Last week the leader of the Liberal Party put forth a solid action plan to cut child poverty in half within five years. This plan would also reduce the number of Canadians living below the poverty line, especially seniors, and would deliver necessary tax relief to low income Canadians.

Manufacturing and Forestry Sector
Statements By Members

11:10 a.m.

Bloc

Robert Bouchard Chicoutimi—Le Fjord, QC

Mr. Speaker, it is unacceptable. On November 14, the 11 Conservative members from Quebec abandoned the workers in the manufacturing and forestry sector. Even worse, the two Conservative members from my region voted against the Bloc Québécois motion to help the forestry industry, which is extremely important to the Saguenay—Lac-Saint-Jean region.

The votes of the member for Jonquière—Alma and the member for Roberval—Lac-Saint-Jean prove yet again that they place more importance on defending the interests of the Conservative Party than the interests of their constituents.

If the Conservative members from Quebec had listened to the cry for help from their constituents, they would all have supported the Bloc Québécois motion.

How can they claim to defend the interests of Quebec if they do not listen to the needs of the people? With these votes, the two Conservative members turned their backs on my region and sent a clear message to hundreds of workers, young people and families: they will not help them.

International Day for Tolerance
Statements By Members

November 16th, 2007 / 11:10 a.m.

Liberal

Borys Wrzesnewskyj Etobicoke Centre, ON

Mr. Speaker, today is the International Day for Tolerance. This day is an opportunity to promote tolerance, education, and an occasion for wider reflection and debate on local, national and international problems of intolerance. However, to tolerate our neighbours is but a first step. We need to respect our global diversities and in Canada to celebrate our nation's multicultural achievements.

Let us teach our children. As individuals, as parents, as members of Parliament, as Canadians, we are all capable of performing local acts of kindness and respect and to be international envoys of this message.

Let us embrace and celebrate our global diversities, our colours, our languages, our religions. International Day for Tolerance is a clarion call to all to take a moment to truly look inside ourselves and at each other through eyes of tolerance, respect and embrace, a time to take stock of where we are as humanity and the type of global village we can build in the 21st century.

Bloc Québécois
Statements By Members

11:10 a.m.

Conservative

Luc Harvey Louis-Hébert, QC

Mr. Speaker, on Wednesday, the hon. member for Trois-Rivières proposed a motion to reopen the debate on the current situation in the manufacturing and forestry sectors. The Bloc Québécois may try to take advantage of its opposition day to justify its presence here in Ottawa, but I think it is important to remind those members of their hypocrisy.

### INSTRUCTION 1:
According to the statements by members, why does Robert Bouchard call the vote by the two Conservative members from his region "even worse" than the vote of the 11 Conservative members from Quebec?
### INSTRUCTION 2:
Copy the statements by members word for word from "Last week the" to "the Saguenay—Lac-Saint-Jean region.".
### INSTRUCTION 3:
Continue the statements by members from the point where they stop.

### LISTED RECORDS:
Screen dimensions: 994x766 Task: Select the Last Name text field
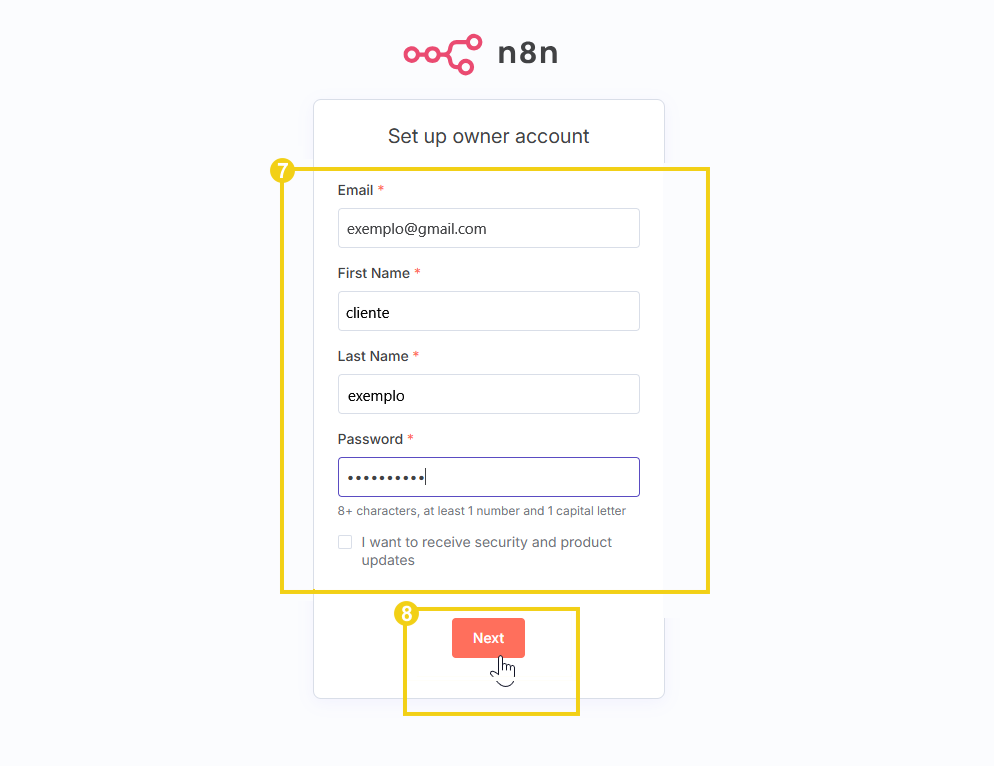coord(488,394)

...

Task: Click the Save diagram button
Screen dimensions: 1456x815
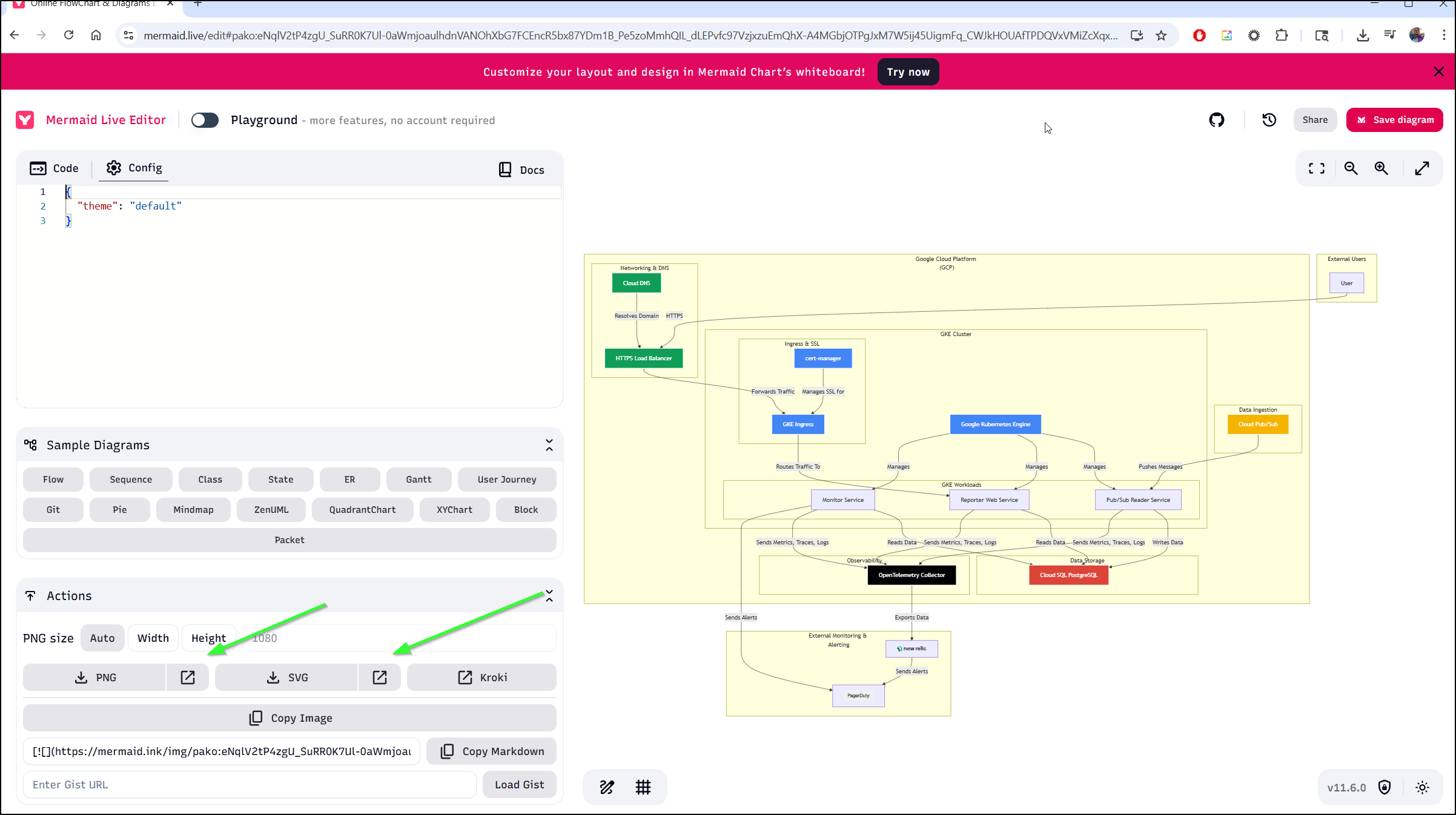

### RIGHT ANSWER 1:
The two members represent his own region. They voted against the Bloc Québécois motion to help the forestry industry, which he says is extremely important to the Saguenay—Lac-Saint-Jean region. He says their votes show they care more about the Conservative Party's interests than their constituents' interests.

### RIGHT ANSWER 2:
Last week the leader of the Liberal Party put forth a solid action plan to cut child poverty in half within five years. This plan would also reduce the number of Canadians living below the poverty line, especially seniors, and would deliver necessary tax relief to low income Canadians.

Manufacturing and Forestry Sector
Statements By Members

11:10 a.m.

Bloc

Robert Bouchard Chicoutimi—Le Fjord, QC

Mr. Speaker, it is unacceptable. On November 14, the 11 Conservative members from Quebec abandoned the workers in the manufacturing and forestry sector. Even worse, the two Conservative members from my region voted against the Bloc Québécois motion to help the forestry industry, which is extremely important to the Saguenay—Lac-Saint-Jean region.

### RIGHT ANSWER 3:
They should be ashamed of themselves for calling on the Economic Development Agency of Canada to intervene in this sector, given that the Bloc Québécois voted against the creation of that agency. Bloc members also voted against the Speech from the Throne and the economic update, which identified those sectors as a priority for this government.

Unlike the empty rhetoric of the Bloc Québécois, we are taking consistent action to promote the regional economic development of Quebec.

Airbus
Oral Questions

11:10 a.m.

Liberal

Irwin Cotler Mount Royal, QC

Mr. Speaker, Mr. Schreiber will be the key witness in the public inquiry. It is therefore crucial that Mr. Schreiber be available to testify at any time.

Will the Minister of Justice, who has the authority to postpone Mr. Schreiber's extradition, ensure that the key witness will be available, in order to get to the bottom of this matter?

Airbus
Oral Questions

11:15 a.m.

Okanagan—Coquihalla
B.C.

Conservative

Stockwell Day Minister of Public Safety

Mr. Speaker, there is an established procedure. We know that some of the individuals involved wish to make submissions, following that procedure.

When an individual is in such a situation, it is not an appropriate time for the government to make specific comments on that individual.

Airbus
Oral Questions

11:15 a.m.

Liberal

Irwin Cotler Mount Royal, QC

Mr. Speaker, that simply was an answer to a question that was not asked.

Not only does the Minister of Justice have discretionary power to postpone an extradition, but there is a specific supplementary Canada-Germany agreement that specifically allows for the postponement of the extradition.

Will the Minister of Justice assure this House that Mr. Schreiber will be present in Canada for this inquiry, so that the truth can be served and the ends of justice can be served?

Airbus
Oral Questions

11:15 a.m.

Okanagan—Coquihalla
B.C.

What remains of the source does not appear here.